Excerpted passage:
=== Begin Enclosure ===

FIG. 15 shows an LED panel 1 with a spot optic 4 in an isometric view. The spot optic 4 connected with the upper surface of the LED panel 1 has a frame 40 on whose upper surface condenser plates 41 are arranged, which mix the light emitted by the light sources 21 of the lighting modules 2 via TIR lenses 42 arranged below the same, which are shown in the isometric view of FIG. 15 and in a side view of FIG. 16. In the illustrated embodiment, the height of the modular spot optic 4 is 22 mm and includes a half-peak angle of 18°.

In FIG. 16, the matrix-like arrangement of the TIR lenses 42 associated to the individual lighting modules of the LED panel 1 is shown in an isometric view, which TIR lenses are shown in FIG. 17 in a side view without housing. The TIR lenses 42 consist of a plurality of spherical lenses and have the shape shown in FIG. 18 in a longitudinal section with a cup-shaped lens part 421 provided with a central bore 423 and with a hemispherical lens part 422.

The side view of the spot optic 4 without housing as shown in FIG. 17 reveals the condenser plates 41 of FIG. 15 above the TIR lenses 42, thereunder the TIR lenses 42 and below the TIR lenses 42 three iron disks 160, which serve as counterparts to the mounting magnets 16 of the LED panel 1 for connecting the spot optic 4 with the LED panel 1. The TIR lenses 42 are located about 5 mm above the LEDs of the lighting modules of FIG. 7 which are combined to a light source.

In FIGS. 19 and 20 a soft optic 3 connectable with the LED panel 1 is shown in an isometric exploded representation and in a longitudinal section and is composed of a diffusely reflecting plate 30, which terminates a housing frame 31 of the soft optic 3 to the top, and a light scattering plate 33 of polymethyl methacrylate (PMMA) or polycarbonate (PC) with reflectors 32 arranged therein, which are inserted in openings 36 of the light scattering plate 33, into which the light radiated by the LEDs 22 of the light source 21 of the lighting modules 2 is coupled. The light scattering plate 33 is mirrored on the sides and on the bottom surface for optimum reflection of the light emitted by the LEDs 22, for which purpose a mirror plate 34 with openings 35 arranged on the bottom surface of the light scattering plate 33 is provided at the points of the openings 36 of the light scattering plate 33. For optimization of the light scatter, the light scattering plate 33 made of PMMA or PC can additionally be structured on the upper and lower surfaces, for example in the form of alternating grooves and elevations.

With equal light emission of the individual LEDs of the LED panel 1, the light scattering plate 33 with the openings 36 provided therein and the reflectors 32 inserted therein can be omitted in the soft optic 3, since in this case mixing the light emitted by the LEDs no longer is required in the soft optic 3. In this case, the soft optic 3 preferably only consists of a highly mirrored sheet metal housing and of the diffusely reflecting plate 30, which is attached to the LED panel 1 in particular by means of magnets glued onto the bottom inside the sheet metal housing.

For the mains-independent power supply of one or more LED panels 1, there is used an accumulator 10 with integrated charging electronic shown in FIG. 21 in an isometric view is used, which via a cable end 100 with an output plug connector 101 can be connected to an LED panel 1 or for charging via an input plug connector 102 can be docked to the power supply and docking station 5. On the bottom surface of the accumulator 10 a pocket 103 for accommodating a connecting element is provided, with which the accumulator 10 can be plugged to the heat sink of an LED panel 1 in the same manner as a connecting pin and can be engaged therein.

=== End Enclosure ===

Data listing:
=== Begin Enclosure ===

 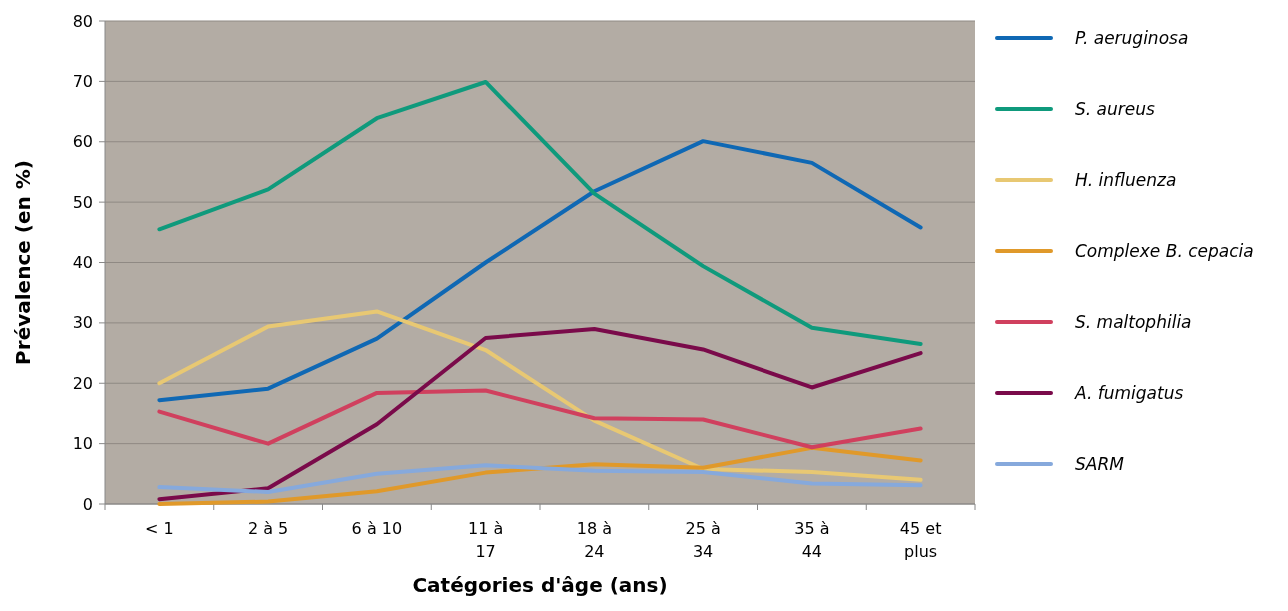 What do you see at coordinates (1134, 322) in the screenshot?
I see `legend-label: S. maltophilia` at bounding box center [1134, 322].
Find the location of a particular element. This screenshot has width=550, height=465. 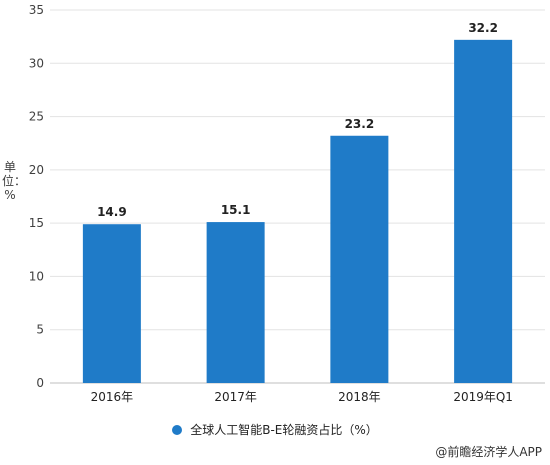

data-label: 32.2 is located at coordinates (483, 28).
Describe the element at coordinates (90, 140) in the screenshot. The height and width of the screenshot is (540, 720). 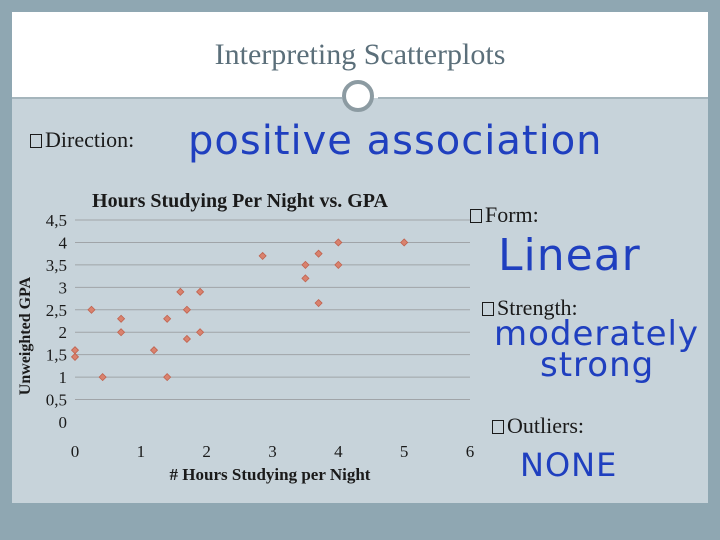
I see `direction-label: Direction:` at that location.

=== End Enclosure ===

Instruction: Rewrite the LED panel passage, everything from "For the mains-independent" down to "be engaged therein.", putting "battery pack" wherever "accumulator" appears.

Exercise solution:
For the mains-independent power supply of one or more LED panels 1, there is used an battery pack 10 with integrated charging electronic shown in FIG. 21 in an isometric view is used, which via a cable end 100 with an output plug connector 101 can be connected to an LED panel 1 or for charging via an input plug connector 102 can be docked to the power supply and docking station 5. On the bottom surface of the battery pack 10 a pocket 103 for accommodating a connecting element is provided, with which the battery pack 10 can be plugged to the heat sink of an LED panel 1 in the same manner as a connecting pin and can be engaged therein.